#### Passage for review:
........

A 45 year old male patient reported to our department with periapical sinus of tooth 25, which had a history of endodontic treatment. Retreatment was attempted and the tooth was observed to have a short root (Figure 6).
Biomechanical preparation was performed under copious irrigation with 2.5% sodium hypochlorite with ultrasonic activation and apical enlargement was done up to 50 K file. During obturation, it was observed that the apical stop was difficult to achieve so, intentional bleeding was induced by intentionally pushing the 50 k file 1mm beyond the apex. The entire canal was then filled with MTA (MTA Angelus) (Figure 6). The 1 week clinical follow-up showed disappearance of periapical sinus and the patient is currently asymptomatic. The radiological follow-up is awaited.
Mineral Trioxide Aggregate (MTA) was developed in early 1990s by Torabinejad and Dentsply Tulsa Dental (ProRoot MTA, Dentsply Tulsa Dental, Johnson City, TN, USA). MTA was originally developed for perforation repair and root end filling (1,2); due to its clinical success, MTA has expanded its uses to one-visit apexification, pulp capping, and so on (3,4). Since its introduction to endodontics, MTA has shown great clinical success due to its good sealing ability and biocompatibility (5,6).
Among the many advantages of MTA, the main and unique ones being that the setting of MTA is not adversely affected by presence of water. Indeed, MTA needs water in its setting reaction, thus it is considered hydrophilic and water tolerant (7).

........

#### Provided data:
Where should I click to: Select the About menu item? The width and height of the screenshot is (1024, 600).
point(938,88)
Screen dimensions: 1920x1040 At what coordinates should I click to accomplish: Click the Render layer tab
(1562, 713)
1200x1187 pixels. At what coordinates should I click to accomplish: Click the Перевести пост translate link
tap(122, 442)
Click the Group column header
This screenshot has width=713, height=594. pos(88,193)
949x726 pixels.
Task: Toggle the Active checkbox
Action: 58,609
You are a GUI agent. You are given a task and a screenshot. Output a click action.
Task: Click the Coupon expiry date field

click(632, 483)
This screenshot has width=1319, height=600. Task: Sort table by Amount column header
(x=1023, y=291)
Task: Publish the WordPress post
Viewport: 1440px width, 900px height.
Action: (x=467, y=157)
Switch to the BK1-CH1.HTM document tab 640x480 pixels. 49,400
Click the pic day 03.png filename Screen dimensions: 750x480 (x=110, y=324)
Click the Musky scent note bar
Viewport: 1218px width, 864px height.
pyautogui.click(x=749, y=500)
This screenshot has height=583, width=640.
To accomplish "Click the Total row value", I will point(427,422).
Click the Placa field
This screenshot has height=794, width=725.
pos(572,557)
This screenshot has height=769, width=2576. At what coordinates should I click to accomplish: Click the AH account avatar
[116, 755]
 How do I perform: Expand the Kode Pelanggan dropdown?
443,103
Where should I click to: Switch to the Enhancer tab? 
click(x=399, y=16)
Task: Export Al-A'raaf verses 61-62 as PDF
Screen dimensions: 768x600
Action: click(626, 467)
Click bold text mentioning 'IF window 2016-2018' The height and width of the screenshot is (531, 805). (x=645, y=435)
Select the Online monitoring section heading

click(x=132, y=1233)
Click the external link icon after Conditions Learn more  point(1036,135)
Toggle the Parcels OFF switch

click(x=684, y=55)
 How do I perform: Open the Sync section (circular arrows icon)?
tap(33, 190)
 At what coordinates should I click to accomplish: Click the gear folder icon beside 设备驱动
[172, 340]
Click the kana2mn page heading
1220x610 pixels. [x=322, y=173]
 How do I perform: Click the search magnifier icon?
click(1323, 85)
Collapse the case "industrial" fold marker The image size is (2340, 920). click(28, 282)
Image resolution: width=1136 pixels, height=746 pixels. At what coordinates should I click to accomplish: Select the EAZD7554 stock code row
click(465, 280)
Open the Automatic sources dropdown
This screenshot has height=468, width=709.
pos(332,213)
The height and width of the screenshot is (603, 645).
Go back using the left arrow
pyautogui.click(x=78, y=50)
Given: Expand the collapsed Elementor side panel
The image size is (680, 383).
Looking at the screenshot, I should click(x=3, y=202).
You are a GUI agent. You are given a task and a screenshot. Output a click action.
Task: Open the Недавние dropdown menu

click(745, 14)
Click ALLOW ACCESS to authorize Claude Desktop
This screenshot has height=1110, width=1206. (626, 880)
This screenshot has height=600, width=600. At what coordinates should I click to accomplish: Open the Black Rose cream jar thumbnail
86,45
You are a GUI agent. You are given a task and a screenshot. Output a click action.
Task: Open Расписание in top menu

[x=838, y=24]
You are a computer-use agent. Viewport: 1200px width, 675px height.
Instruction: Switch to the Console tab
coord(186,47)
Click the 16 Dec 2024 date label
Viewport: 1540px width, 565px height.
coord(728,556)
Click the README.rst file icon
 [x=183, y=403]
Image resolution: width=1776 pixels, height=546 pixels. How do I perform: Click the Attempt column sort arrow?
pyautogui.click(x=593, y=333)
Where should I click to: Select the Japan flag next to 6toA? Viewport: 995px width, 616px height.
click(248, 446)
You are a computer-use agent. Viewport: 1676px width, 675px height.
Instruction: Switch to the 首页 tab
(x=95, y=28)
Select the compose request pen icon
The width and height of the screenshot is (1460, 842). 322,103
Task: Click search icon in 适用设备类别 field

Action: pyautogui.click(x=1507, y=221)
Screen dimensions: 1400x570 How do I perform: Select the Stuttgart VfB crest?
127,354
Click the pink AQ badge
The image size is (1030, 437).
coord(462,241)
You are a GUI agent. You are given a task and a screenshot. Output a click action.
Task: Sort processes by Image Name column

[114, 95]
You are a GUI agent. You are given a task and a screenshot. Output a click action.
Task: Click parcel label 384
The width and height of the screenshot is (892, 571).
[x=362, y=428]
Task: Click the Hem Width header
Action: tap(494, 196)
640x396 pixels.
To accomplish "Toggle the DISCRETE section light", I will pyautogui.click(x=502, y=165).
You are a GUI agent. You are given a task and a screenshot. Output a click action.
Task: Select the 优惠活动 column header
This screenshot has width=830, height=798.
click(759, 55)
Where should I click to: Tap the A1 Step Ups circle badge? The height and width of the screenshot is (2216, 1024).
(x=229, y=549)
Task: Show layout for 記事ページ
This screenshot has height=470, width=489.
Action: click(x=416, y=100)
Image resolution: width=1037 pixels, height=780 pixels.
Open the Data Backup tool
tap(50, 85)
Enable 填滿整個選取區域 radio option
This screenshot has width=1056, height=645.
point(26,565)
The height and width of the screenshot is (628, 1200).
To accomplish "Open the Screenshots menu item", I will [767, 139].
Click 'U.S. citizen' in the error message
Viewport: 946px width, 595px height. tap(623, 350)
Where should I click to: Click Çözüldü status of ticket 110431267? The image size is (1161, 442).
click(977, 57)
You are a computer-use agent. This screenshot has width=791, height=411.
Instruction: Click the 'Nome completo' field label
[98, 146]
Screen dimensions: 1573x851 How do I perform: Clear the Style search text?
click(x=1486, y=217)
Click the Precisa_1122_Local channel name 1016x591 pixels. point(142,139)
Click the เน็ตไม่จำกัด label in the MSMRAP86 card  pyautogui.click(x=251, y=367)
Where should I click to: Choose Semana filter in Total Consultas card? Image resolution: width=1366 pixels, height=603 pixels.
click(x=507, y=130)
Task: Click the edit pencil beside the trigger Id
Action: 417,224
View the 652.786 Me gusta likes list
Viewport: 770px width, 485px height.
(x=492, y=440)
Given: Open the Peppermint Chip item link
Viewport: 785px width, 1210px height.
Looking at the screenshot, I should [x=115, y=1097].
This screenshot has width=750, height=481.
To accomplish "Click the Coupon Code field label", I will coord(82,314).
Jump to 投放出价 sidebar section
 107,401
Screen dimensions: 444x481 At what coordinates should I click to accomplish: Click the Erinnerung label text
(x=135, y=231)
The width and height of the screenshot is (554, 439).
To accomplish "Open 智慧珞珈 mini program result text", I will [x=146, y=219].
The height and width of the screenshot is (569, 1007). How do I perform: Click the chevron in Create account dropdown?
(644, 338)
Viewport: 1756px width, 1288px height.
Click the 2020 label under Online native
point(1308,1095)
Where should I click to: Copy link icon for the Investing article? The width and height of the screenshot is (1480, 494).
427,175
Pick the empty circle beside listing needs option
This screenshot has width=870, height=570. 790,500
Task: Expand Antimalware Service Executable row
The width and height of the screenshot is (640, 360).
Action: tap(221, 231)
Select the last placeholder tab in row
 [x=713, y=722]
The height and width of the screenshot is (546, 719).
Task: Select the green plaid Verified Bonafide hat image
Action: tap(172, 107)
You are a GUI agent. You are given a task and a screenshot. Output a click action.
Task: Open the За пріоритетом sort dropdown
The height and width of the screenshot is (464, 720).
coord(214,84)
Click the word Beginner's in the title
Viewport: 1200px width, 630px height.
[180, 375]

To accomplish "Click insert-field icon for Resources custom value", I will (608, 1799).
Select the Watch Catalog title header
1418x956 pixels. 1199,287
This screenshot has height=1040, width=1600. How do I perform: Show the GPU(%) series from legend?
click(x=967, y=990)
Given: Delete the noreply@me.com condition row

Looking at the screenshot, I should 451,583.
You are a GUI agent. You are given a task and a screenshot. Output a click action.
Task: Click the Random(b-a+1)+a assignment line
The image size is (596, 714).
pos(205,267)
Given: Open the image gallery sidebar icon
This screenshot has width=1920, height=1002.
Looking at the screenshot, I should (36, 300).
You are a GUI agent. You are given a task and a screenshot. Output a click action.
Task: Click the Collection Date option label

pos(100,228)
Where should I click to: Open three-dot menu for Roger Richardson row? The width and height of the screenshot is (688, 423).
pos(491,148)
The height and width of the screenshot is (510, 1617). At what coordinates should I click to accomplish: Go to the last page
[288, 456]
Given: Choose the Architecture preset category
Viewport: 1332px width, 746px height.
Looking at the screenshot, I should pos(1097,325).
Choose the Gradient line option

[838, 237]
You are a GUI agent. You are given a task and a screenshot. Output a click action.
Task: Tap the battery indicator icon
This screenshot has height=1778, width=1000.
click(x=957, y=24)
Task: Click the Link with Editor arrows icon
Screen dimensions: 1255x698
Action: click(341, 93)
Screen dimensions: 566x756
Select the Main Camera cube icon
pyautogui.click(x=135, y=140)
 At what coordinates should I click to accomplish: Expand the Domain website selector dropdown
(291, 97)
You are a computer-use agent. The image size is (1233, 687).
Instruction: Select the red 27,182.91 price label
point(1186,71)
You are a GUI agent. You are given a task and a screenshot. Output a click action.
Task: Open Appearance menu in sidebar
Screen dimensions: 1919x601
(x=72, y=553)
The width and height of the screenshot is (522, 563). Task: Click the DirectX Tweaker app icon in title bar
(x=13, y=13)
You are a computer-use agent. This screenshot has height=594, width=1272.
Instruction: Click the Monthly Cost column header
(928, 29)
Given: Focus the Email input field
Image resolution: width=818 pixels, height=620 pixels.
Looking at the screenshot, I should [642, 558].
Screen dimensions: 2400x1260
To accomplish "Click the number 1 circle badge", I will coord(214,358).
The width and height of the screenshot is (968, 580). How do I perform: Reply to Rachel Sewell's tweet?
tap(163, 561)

........

#### Assignment:
Can you carry on the case report on mineral trioxide aggregate (MTA) in root canal treatment from the point where it stops?

#### Reply:
Calcium hydroxide is known to be formed as a result of the hydration reaction of MTA (8). Calcium hydroxide explains the high pH of MTA, and it was postulated that the formation of calcium hydroxide attributed the hard tissue forming ability of MTA. MTA has been shown to promote favourable tissue reactions characterized by the absence of severe inflammation, the presence of a fibrous capsule and induction of mineralized tissue repair. The calcium hydroxide with its high Ph exerts antibacterial action by inhibiting bacterial enzymes and activates tissue enzymes like alkaline phosphatase resulting in a mineralizing effect (9).
As the MTA matures in phosphate containing body fluids, the calcium deficient hydroxyapatite (CDHA) is formed at the surface of MTA (10). Reyes-carmona et al. and Dreger et al. reported that this interfacial layer was formed as a result of biomineralization and some tag-like structures were formed in this process (11, 12). Bird et al. also reported that the interfacial layer made of hydroxyapatite was formed between MTA and dentin, which yielded chemical bonding between MTA and dentin (13,14). This explains its superior sealing ability and combined with the high pH after setting provides a favourable environment for the repair and healing of biological tissues in and around the tooth.
In the fourth case report, intentional bleeding was induced to increase the local availability of undifferentiated mesenchymal stem cells in the periapical area to promote repair and healing of the hard tissues. In the first two cases, successful clinical and radiological outcome have been achieved. However, the clinical outcome of the last two cases is satisfactory and radiological follow up is awaited.
This paper reports various clinical situations where MTA as a material of choice has proved to be effective and stands the test of time as a material which promotes biological healing.